So I have had a rough couple days. Sunday sucked. I pretty much stayed up all night doing my insomniac thing again. Turned on Field of Dreams. That movie always puts me to sleep when I am down in the dumps. I start relaxing as soon as I hear Annies voice reply to Ray's question if she heard a voice "We didn't hear anythiiing" in that sing-songy fashion of hers.I want to meet an Annie some day.
Monday only got better! I took my current head pain over to my friend Jason's house and hung out for a bit. We drank a few brews. Comiserated, talked about life. A couple funny things came out of that convo though. I remembered why bad days are great, because without them, the good times wouldn't seem as sweet as they do. He explained some of the more maddening and fun points of golf. Then we went and sat on his couch.
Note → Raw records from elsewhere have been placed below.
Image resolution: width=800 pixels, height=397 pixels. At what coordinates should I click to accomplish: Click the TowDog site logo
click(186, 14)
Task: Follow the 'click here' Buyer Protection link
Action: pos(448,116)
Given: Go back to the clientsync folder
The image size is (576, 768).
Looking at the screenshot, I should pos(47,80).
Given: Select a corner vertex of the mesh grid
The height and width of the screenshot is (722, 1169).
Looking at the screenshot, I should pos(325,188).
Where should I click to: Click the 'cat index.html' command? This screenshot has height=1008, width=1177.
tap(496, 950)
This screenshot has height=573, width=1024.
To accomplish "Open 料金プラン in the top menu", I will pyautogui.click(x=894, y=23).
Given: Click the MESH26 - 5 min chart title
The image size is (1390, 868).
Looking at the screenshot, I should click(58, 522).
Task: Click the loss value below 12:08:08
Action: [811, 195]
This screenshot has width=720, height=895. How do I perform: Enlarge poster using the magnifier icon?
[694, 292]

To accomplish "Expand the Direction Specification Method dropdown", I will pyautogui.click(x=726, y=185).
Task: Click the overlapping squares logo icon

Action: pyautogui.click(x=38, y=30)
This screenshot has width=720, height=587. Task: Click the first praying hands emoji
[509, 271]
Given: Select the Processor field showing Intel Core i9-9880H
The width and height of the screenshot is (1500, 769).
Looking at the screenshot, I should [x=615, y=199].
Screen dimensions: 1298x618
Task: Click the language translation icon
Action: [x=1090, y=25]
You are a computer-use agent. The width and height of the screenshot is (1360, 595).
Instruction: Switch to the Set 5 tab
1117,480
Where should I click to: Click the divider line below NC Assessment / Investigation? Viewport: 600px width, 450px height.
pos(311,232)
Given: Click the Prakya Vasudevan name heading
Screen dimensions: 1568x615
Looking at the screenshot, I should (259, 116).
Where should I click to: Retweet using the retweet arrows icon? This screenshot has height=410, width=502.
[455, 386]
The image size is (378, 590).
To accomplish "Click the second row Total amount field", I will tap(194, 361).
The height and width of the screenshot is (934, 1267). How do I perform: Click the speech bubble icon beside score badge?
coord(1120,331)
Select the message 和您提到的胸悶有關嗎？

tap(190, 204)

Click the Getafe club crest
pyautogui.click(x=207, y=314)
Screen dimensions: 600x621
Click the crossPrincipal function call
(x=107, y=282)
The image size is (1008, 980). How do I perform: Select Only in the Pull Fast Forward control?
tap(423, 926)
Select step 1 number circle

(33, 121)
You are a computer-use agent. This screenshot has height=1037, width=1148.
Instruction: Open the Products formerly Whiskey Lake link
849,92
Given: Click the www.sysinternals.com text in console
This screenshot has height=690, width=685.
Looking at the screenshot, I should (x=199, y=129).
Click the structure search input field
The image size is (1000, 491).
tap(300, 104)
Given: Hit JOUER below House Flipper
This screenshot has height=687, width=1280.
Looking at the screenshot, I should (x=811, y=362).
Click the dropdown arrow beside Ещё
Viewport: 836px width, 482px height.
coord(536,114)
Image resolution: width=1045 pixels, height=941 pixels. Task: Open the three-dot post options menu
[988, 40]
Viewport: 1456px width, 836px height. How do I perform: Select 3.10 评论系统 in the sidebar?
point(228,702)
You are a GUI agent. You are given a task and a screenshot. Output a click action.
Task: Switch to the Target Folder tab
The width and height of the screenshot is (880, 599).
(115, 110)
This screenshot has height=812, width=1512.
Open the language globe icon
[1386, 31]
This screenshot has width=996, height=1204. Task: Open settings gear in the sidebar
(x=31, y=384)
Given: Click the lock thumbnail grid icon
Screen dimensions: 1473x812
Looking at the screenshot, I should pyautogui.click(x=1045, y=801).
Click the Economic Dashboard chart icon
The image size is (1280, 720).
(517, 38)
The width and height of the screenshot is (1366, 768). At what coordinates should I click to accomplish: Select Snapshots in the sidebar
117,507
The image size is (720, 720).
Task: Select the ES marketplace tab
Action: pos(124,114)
I sat there for a few moments and then all of a sudden my chest stared to hurt. It felt like Shaka Zulu had busted into the Craighead home to stab me in the chest with one of those short war spears that he was so fond of. I am talking shortness of breath and extreme, excrutiating pain for just about five minutes. It was scary. I thought i was going to die. My arm hurt afterwards. My neck and stomach did also.
We were both really freaked and I went home.I talked to my former wife (great lady that she is, Nic, thank you so much for today, or yesterday prolly when you read this entry) and decided to go to the hospital. I thought that after my "old infarction" ekg reading a few months back, I should exercise caution.
So got to the hospital, feeling like shit and my chest hurting. I must say that the admition process happened quickly.I was processed within a half an hour. "What seems to be the problem Mr.Dowd?" "Well I have chest pain." "I see. When did it begin?" etc,etc.
So they admitted me. They hooked me up to the EKG. My nurse was nice but kinda dumb. She actally mixed up the left arm and left leg alligator clips for the one ekg moniter.They took my readings, took some blood.She laughed when I asked if I could take some pictures. I did get a smile going. The pic above was from when I was the slightly less bionic man.At one point they had me strapped to about 15 different electrodes.
The doctor came in, examined me. Gave me some prescription pain killers and some something to drink. Tasted like all of the dirty nubs of school chalk that are left at the end of the week, ground up with pig feet and then watter added.
I made some phone calls. Dave got the comment of the day award. "Man when you said you had a broken heart I didn't think you meant REALLY!" hahaha. The doctor, who took my suggestion of broken heart much better than my previous doc, said that was okay because we know that will heal.
I found out that my lungs are really big. The chest x-ray did not cover the bottom of my lungs. They had to radiate me twice. Damn height! For those of you who don't know, I am 6'5' tall.Big body=big lungs I guess. I am all torso too.
So battery of tests, pokes prods, and two exams with a biting pain going on most of the time, I lamented my life and the fact that I was in the hospital. Finally, when they were discharging me, after spending tons of money, no doubt, I had a last moment alone with my dullard nurse. She gave me some pain killers, took the IV out of my arm and said that the doctor wants me to call another doctor if the pain continues (she provided the number) and that he was prescribing me some pain killers.I asked her "So what was wrong?" She said, "you have chest pain"
Thank you Duke University Hospital of Raleigh! You are the best!
I walked alone, truly and utterly alone, out of the hospital and to the parking garage. Just me and my broken heart. I looked dowen at the stained sweatshirt that I was wearing and thought. "Fucking Jets. This must somehow all be your fault". They are my new scapegoa, I am blaming the Jets for all bad things in the world.
You know that thought that Jason and I shared about how the bad days a re need to have some good ones is really appropriate for my life right now. After these past few, I definately have some great days ahead of me.